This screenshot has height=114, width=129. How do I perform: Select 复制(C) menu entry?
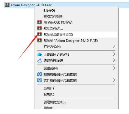[x=49, y=94]
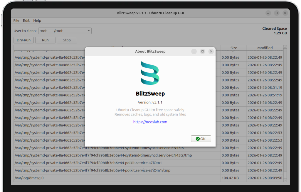This screenshot has height=192, width=301.
Task: Open the 'User to clean' dropdown
Action: coord(65,30)
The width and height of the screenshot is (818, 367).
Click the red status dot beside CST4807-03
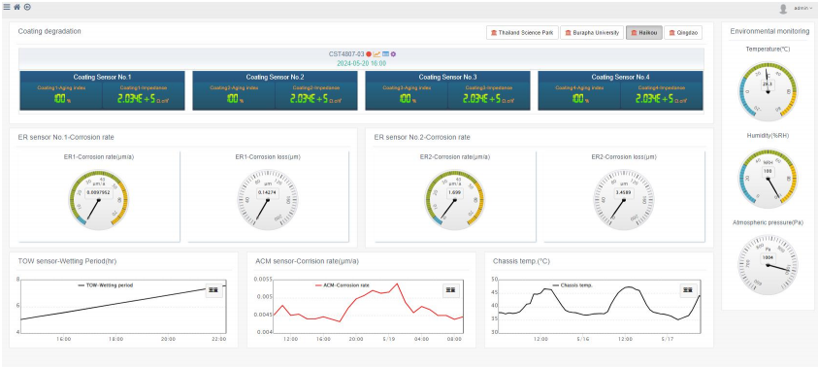(369, 54)
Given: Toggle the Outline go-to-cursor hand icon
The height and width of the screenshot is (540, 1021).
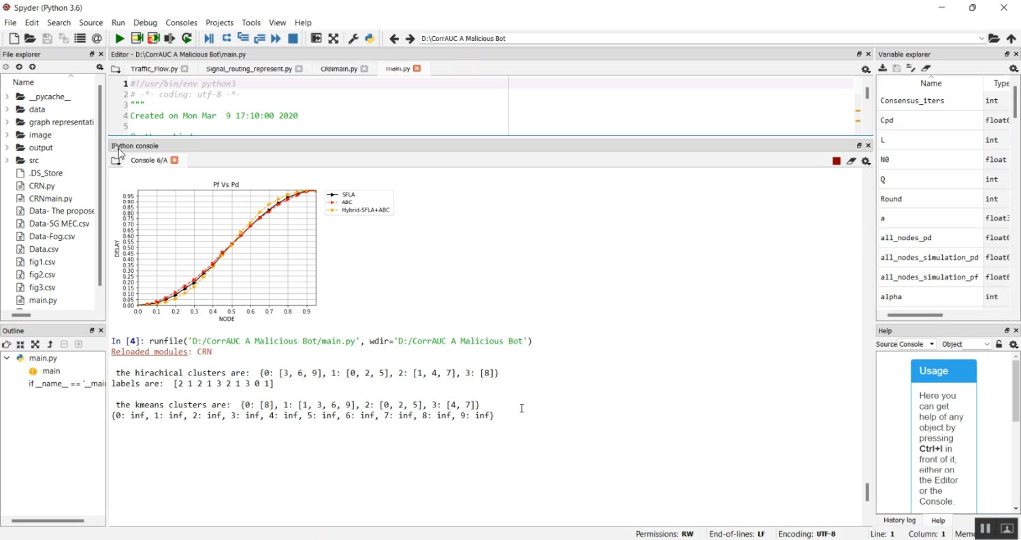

§ §

What needs to be done
Every line of the records above should be copied exactly, while the pictures are left behind.

Output for this exercise
This screenshot has height=114, width=129. How do I perform: Select 复制(C) menu entry?
[x=49, y=94]
This screenshot has height=192, width=301.
Task: Open the 'User to clean' dropdown
Action: coord(65,30)
The width and height of the screenshot is (818, 367).
Click the red status dot beside CST4807-03
(369, 54)
Given: Toggle the Outline go-to-cursor hand icon
The height and width of the screenshot is (540, 1021).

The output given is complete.